El escritor colombiano Héctor Abad Faciolince parece haber superado la muerte de su padre, Héctor Abad Gómez, asesinado a tiros por paramilitares en 1987.
«Uno no puede quedarse en eso», dice el escritor de «El olvido que queremos», un libro (Planeta, 2006) sobre su familia que acaba de ser llevado al cine por el español Fernando Trueba, conocido por dirigir, entre otras, «Belle Époque» y «El sueño del mono loco».
«Hay gente que se queda en cierto periodo de su vida —continúa el antioqueño—, sea triste o feliz. Pero yo, quizá porque tengo mala memoria, prefiero vivir más en el presente».
Hoy Abad Faciolince, de 61 años, habla del asesinato de su padre, un reputado médico, profesor y activista, con la naturalidad de quien superó el duelo y perdonó a los victimarios.
Un proceso que, admite, no todos los colombianos víctimas de la violencia pueden realizarpor falta de educación.
Abad Gómez murió a sus 65 años tras ser baleado por dos hombres en moto en una calle de Medellín.
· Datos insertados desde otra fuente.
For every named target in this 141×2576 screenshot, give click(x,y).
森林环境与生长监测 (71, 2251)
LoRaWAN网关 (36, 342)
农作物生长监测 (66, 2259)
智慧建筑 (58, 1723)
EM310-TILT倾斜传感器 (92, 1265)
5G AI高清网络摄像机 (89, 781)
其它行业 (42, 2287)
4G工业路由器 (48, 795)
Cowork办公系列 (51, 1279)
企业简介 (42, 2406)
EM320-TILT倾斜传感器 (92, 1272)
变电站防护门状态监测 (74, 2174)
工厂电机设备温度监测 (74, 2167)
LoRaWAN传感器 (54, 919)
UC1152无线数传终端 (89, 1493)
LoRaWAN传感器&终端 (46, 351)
Dedicó su vida a defender los derechos a la salud, la vida digna y la educación.
Su activismo, exacerbado tras la muerte por cáncer de una de sus cinco hijas (Héctor, el menor de los seis, es el único hombre), hizo que lo tacharan de comunista y guerrillero durante uno de los periodos más sangrientos de la guerra en Colombia.
El médico que parecía intocable por su reputación en la academia y la vida pública cayó asesinado, como tantos otros colombianos, a manos del paramilitarismo.
Su hijo quiso defender el legado del «médico social», un término acuñado por él mismo, en un entrañable libro sobre la paternidad, el amor y el virtuosismo que le valió al autor el reconocimiento mundial.
Ahora ese libro se adaptó al cine en una superproducción que ganó un premio Goya y lideró taquillas en España y que ahora espera hacer lo mismo en Colombia.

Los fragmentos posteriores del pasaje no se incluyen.